Bone resorption is known to accelerate during the onset of several disorders, including
osteoporosis (OP) and
rheumatoid arthritis (RA). Some epidemiological surveys have suggested that a high intake of vegetables and fruits has an inverse relation to such disease incidence, though the number of active constituents elucidated thus far is limited. In the present study, we examined the efficacy of various food
phytochemicals using two animal models. First, female ddY mice were ovariectomized (OVX) or
sham-operated (
sham), after which five different compounds (
phenethyl isothiocyanate,
zerumbone,
auraptene, 1'-acetoxychavicol
acetate, and
nobiletin) were administered separately to OVX mice with a mini-osmotic pump at doses of 0.25 or 0.5 mg/day for 4 weeks, with 17beta-estradiol (E_{2}, 0.03 microg/day) used as a positive control.

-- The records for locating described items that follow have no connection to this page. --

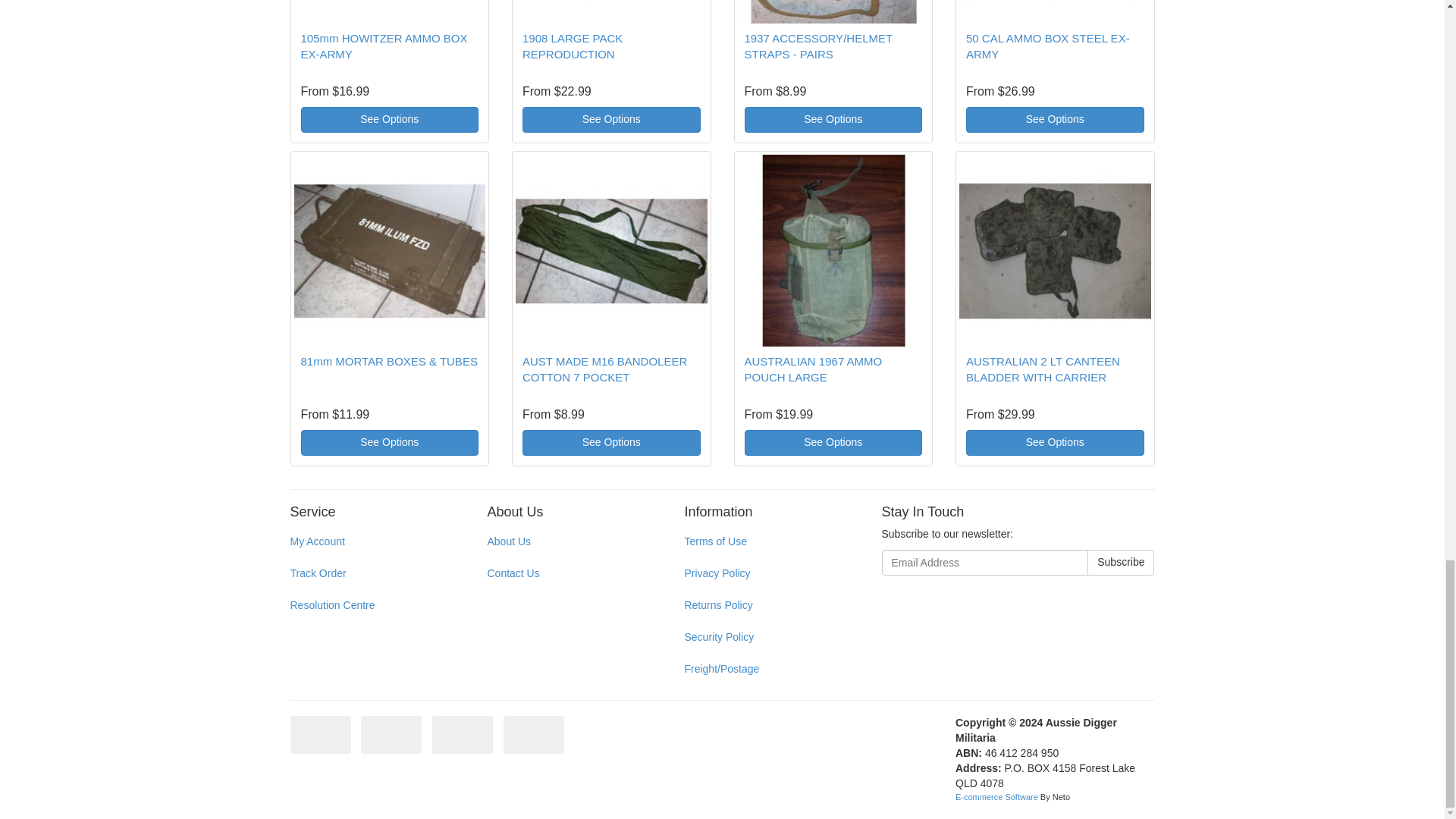
Buying Options (611, 119)
105mm HOWITZER AMMO BOX EX-ARMY (383, 45)
1908 LARGE PACK REPRODUCTION (572, 45)
Subscribe (1120, 562)
Buying Options (389, 119)
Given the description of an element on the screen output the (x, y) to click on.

Nobiletin, in contrast to the other tested
phytochemicals, significantly (P<0.05) suppressed the reduction of whole bone mineral density by 61%, which was comparable to or higher than the efficacy of E_{2}. Next,
nobiletin given as an i.p. administration at 20 mg/kg of
body weight, but not 2 mg/kg, to male DBA/1J mice every 2 days for 12 days led to a marked decrease in
type II collagen-induced
arthritis by 45% (P < 0.05). Furthermore, the
flavonoid (4-50 microM) attenuated
receptor activator of nuclear factor kappaB ligand (RANKL)-induced osteoclastogenesis of RAW264.7 cells, as detected by tartarate-resistant
acid phosphatase activity and microscopic observations. Of note,
nobiletin also suppressed RANKL-activated extracellular signal-regulated kinase1/2, c-Jun N-terminal kinase1/2, and
p38 mitogen-activated protein kinase activities, and thereby regulated the promoter activation of
nuclear factor kappaB (NFkappaB) and
activator protein-1, key
transcription factors for differentiation. Together, our results suggest that
nobiletin is a promising
phytochemical for the prevention or treatment of osteoclastogenesis-related disorders, including OP and RA, with reasonable action mechanisms.